Al punto

juan / ojeda

El "utopacto"

EN el tramo final de la campaña de las europeas hay que admitir que el entusiasmo popular es perfectamente descriptible, es decir, cortito con sifón, así que no parece que vayan a producirse aglomeraciones en la puerta de los colegios el próximo domingo. Eso sí, ha habido algunos temas tangenciales que, directa o indirectamente, o las dos cosas a la vez, han tenido una relevancia propia en estos últimos días.
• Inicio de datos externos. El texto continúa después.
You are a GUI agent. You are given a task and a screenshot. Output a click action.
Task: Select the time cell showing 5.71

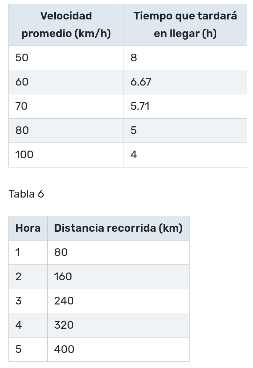[140, 106]
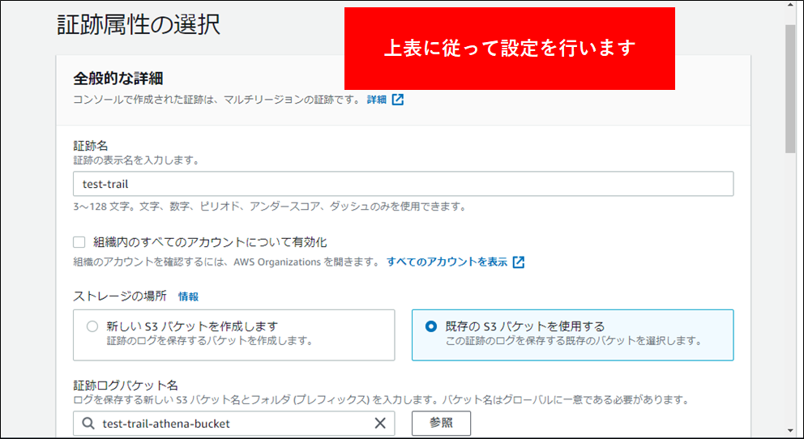The image size is (804, 439).
Task: Click the 証跡属性の選択 page heading
Action: point(139,24)
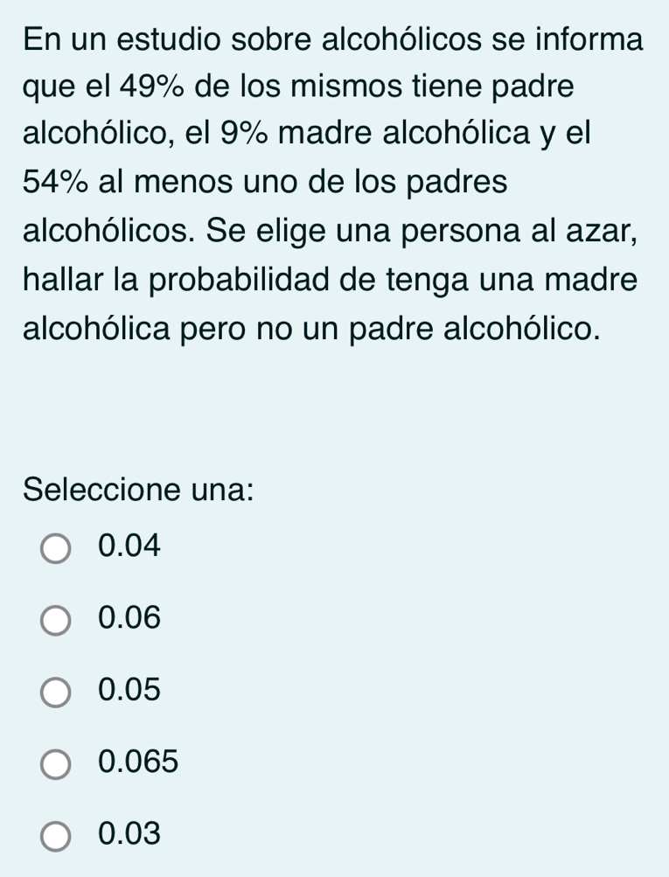The width and height of the screenshot is (669, 877).
Task: Click the "Seleccione una:" prompt text
Action: tap(139, 489)
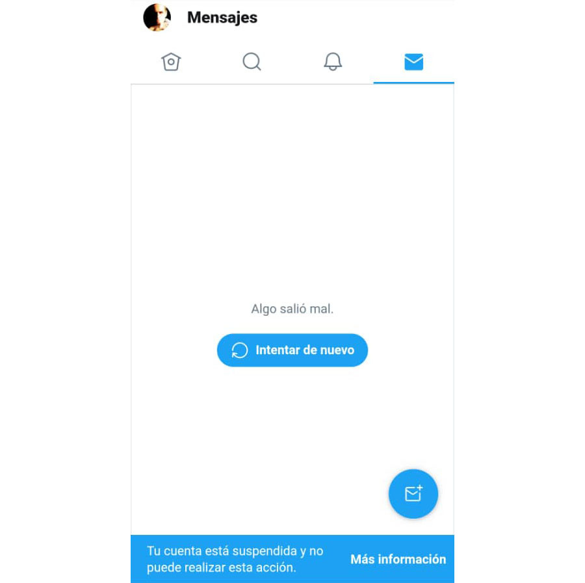Open the Más información link
This screenshot has width=585, height=583.
(398, 559)
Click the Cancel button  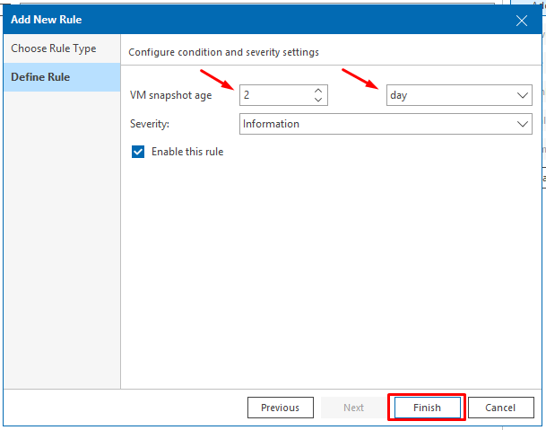pyautogui.click(x=500, y=408)
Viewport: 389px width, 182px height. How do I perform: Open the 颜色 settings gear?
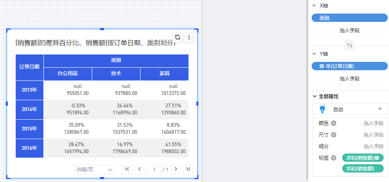[x=334, y=123]
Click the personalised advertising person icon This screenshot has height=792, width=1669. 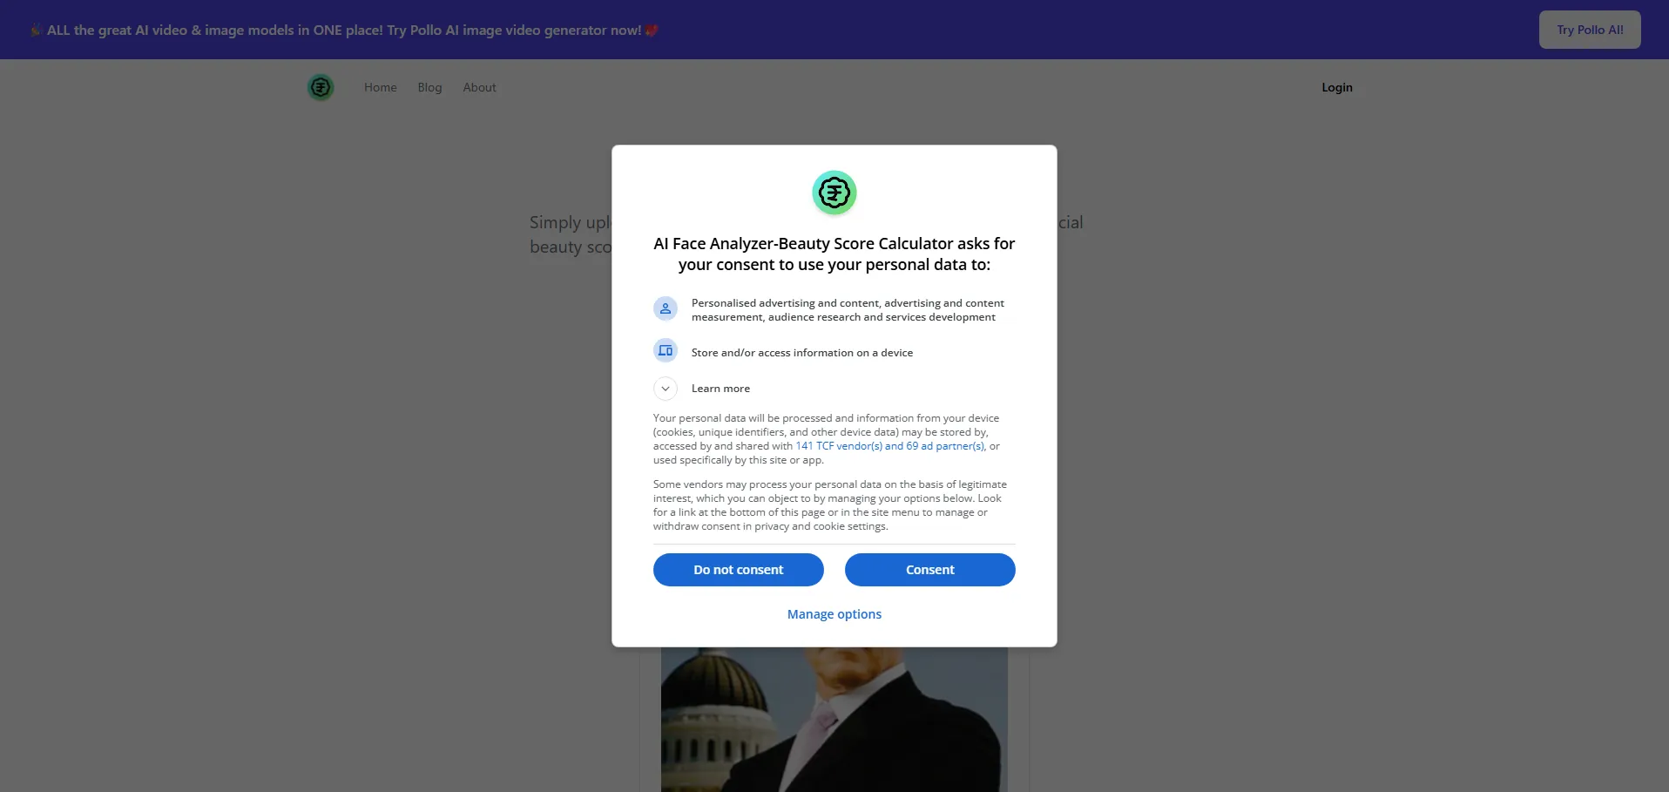click(666, 308)
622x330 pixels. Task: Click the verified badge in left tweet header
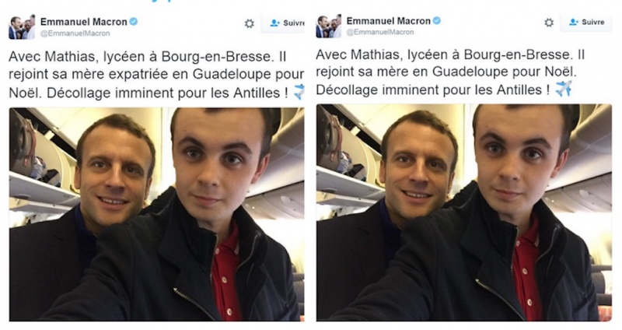pos(134,22)
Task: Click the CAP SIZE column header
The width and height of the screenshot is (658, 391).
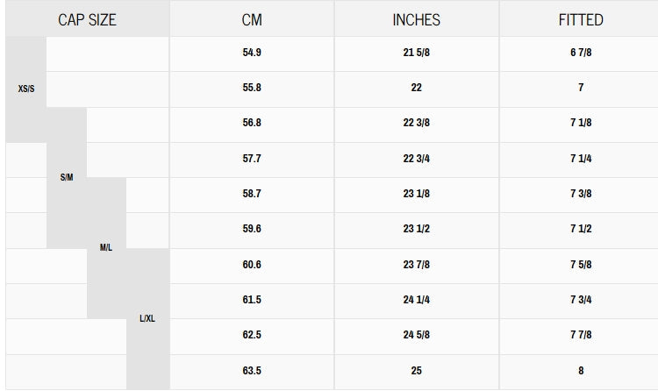Action: [87, 19]
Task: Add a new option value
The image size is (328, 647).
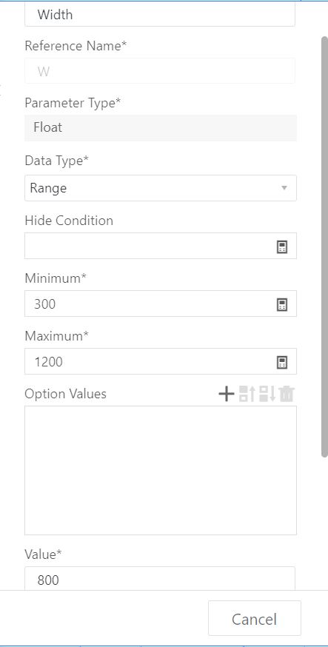Action: 226,394
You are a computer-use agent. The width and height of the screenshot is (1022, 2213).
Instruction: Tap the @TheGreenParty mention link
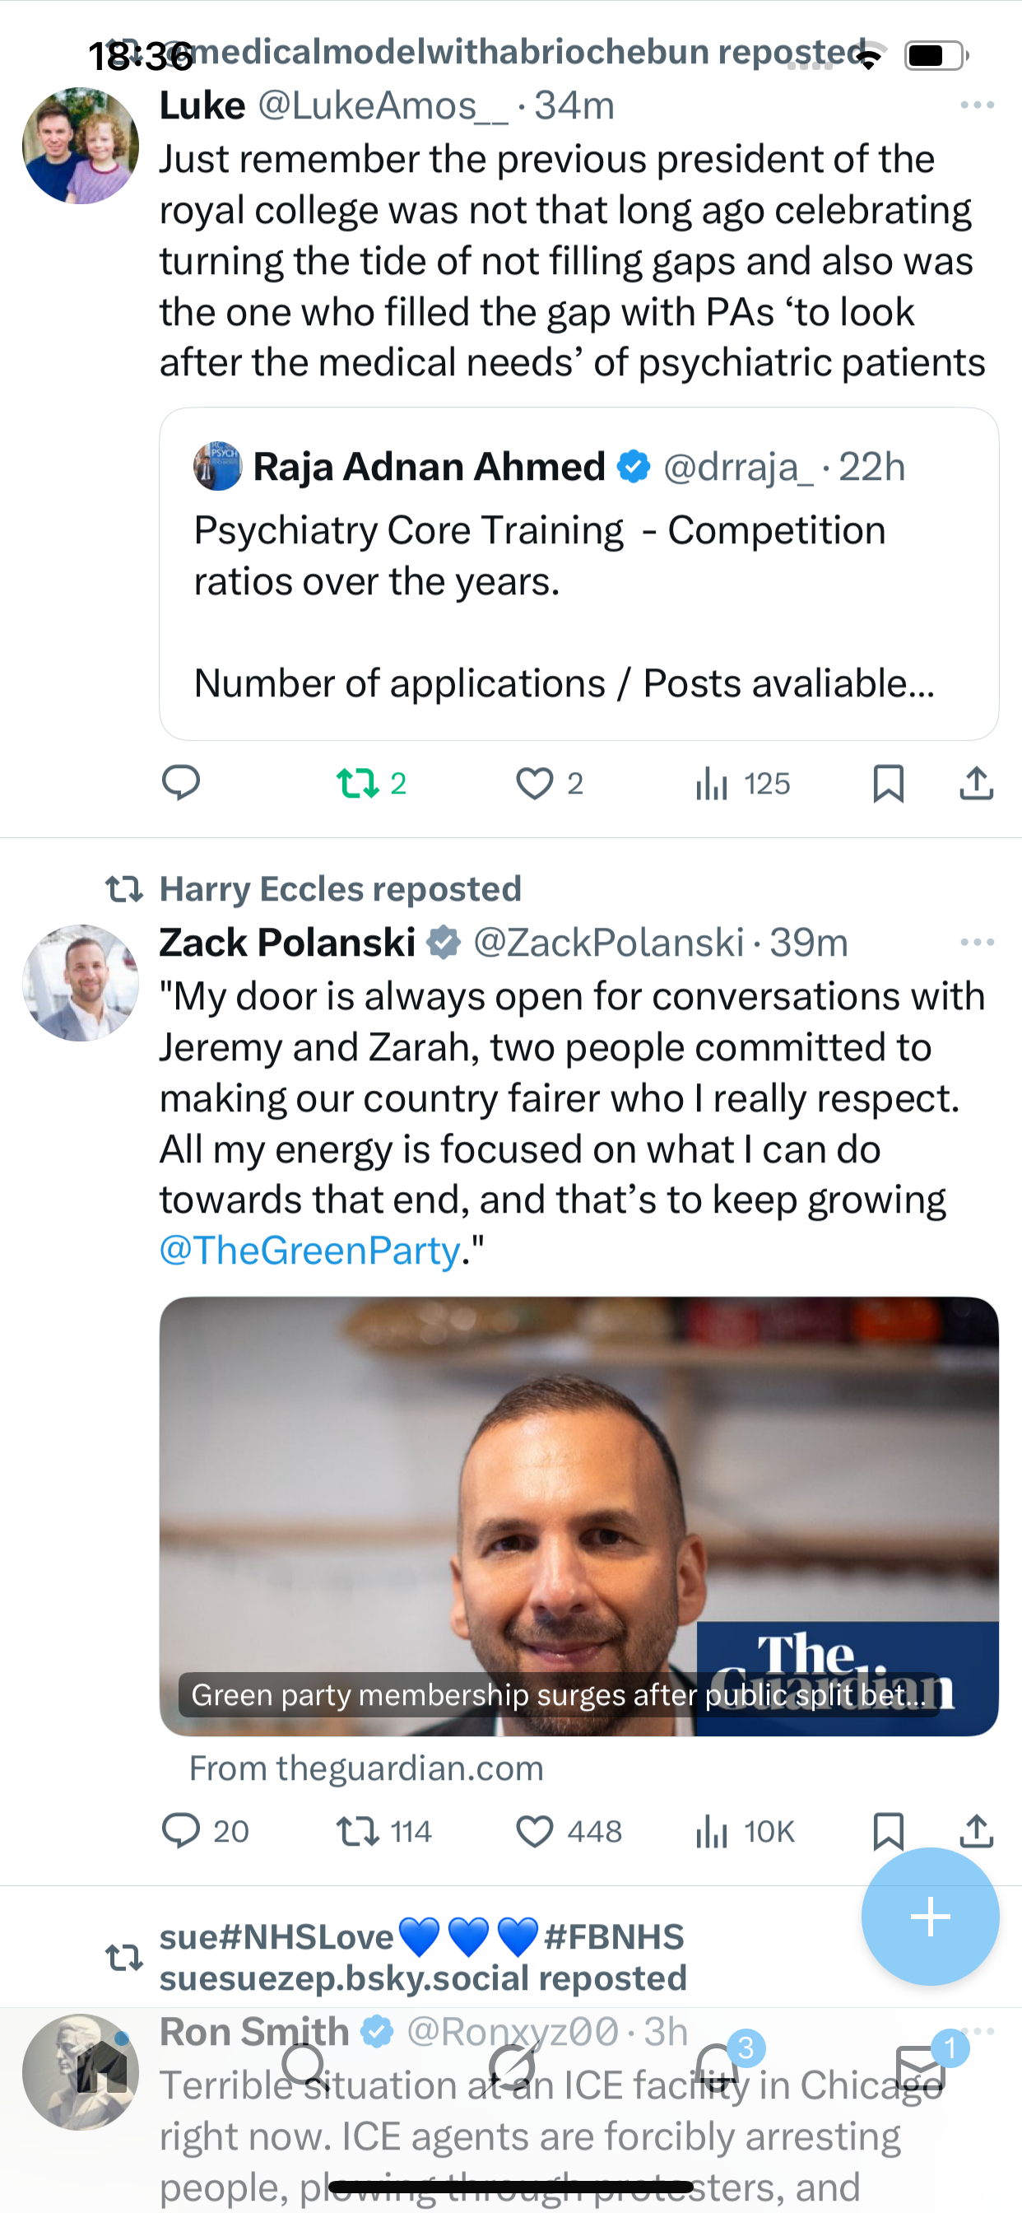pyautogui.click(x=310, y=1250)
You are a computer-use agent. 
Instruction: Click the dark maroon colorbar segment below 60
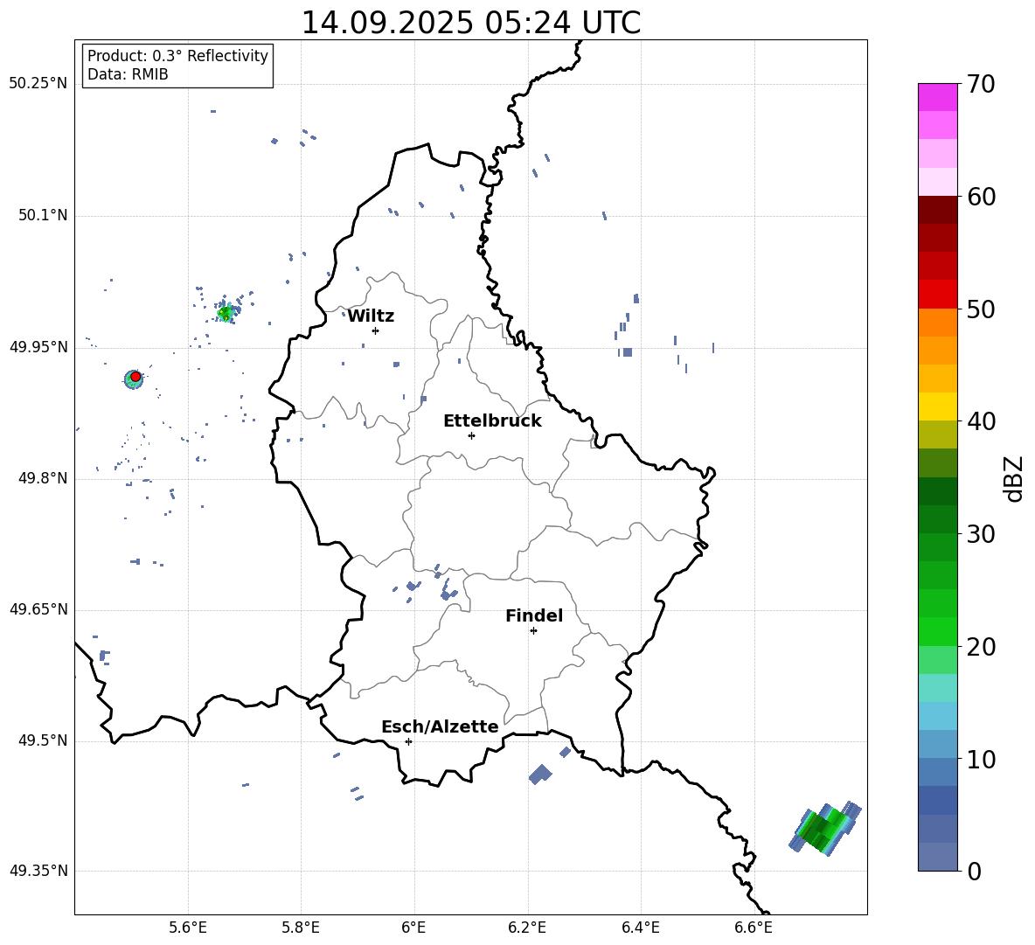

En primer lugar, el asesinato de Isabel Carrasco, presidenta provincial del PP y de la Diputación de León, por motivos que nada tienen que ver con la política, ha supuesto un duro golpe para los dirigentes populares y ha ocasionado que, durante un periodo de tiempo, se hablase más de este execrable suceso que del desarrollo de la campaña.

Por otro lado, la presentación de la moción de censura contra Monago en Extremadura también ha acaparado una serie de comentarios relacionados con la campaña. De hecho, algunos han interpretado que esa especie de autopuñalada que se ha dado el líder socialista Fernández Vara -quien, dicho de otra forma, ha quedado como la chata- era una maniobra táctica, porque estratégica es mucho decir, ideada en Ferraz para resaltar las incoherencias de IU que, por una parte, les disputa el voto de la izquierda, acusándolos de complicidad tácita con el PP y, por otro, se niegan a un pacto parecido al de Andalucía.

Por último, tenemos la sugerencia de Felipe González, dejada caer en una entrevista televisiva, insinuando la posibilidad de un pacto entre PSOE y PP, al estilo de la gran coalición que gobierna en Alemania. Esta propuesta, condicionada por los desconocidos avatares del tiempo y de los resultados electorales, ha caído muy mal dentro del aparato socialista, que la considera inoportuna y no realizable. Así, los dirigentes del PSOE no se han recatado en descalificarla, con el discurso del nunca jamás.

Lo que pasa es que hay pocos dirigentes socialistas que tengan el sentido de Estado de González, que lo que ha hecho es aventurar algo que sólo podría producirse en circunstancias muy especiales, tras las próximas elecciones generales, y que requeriría, entre otras cosas casi imposibles, del reconocimiento generalizado de su absoluta necesidad.

Se trata, seguramente, de una utopía que nunca llegaremos a ver realizada. Pero bueno, ahí está el utopacto.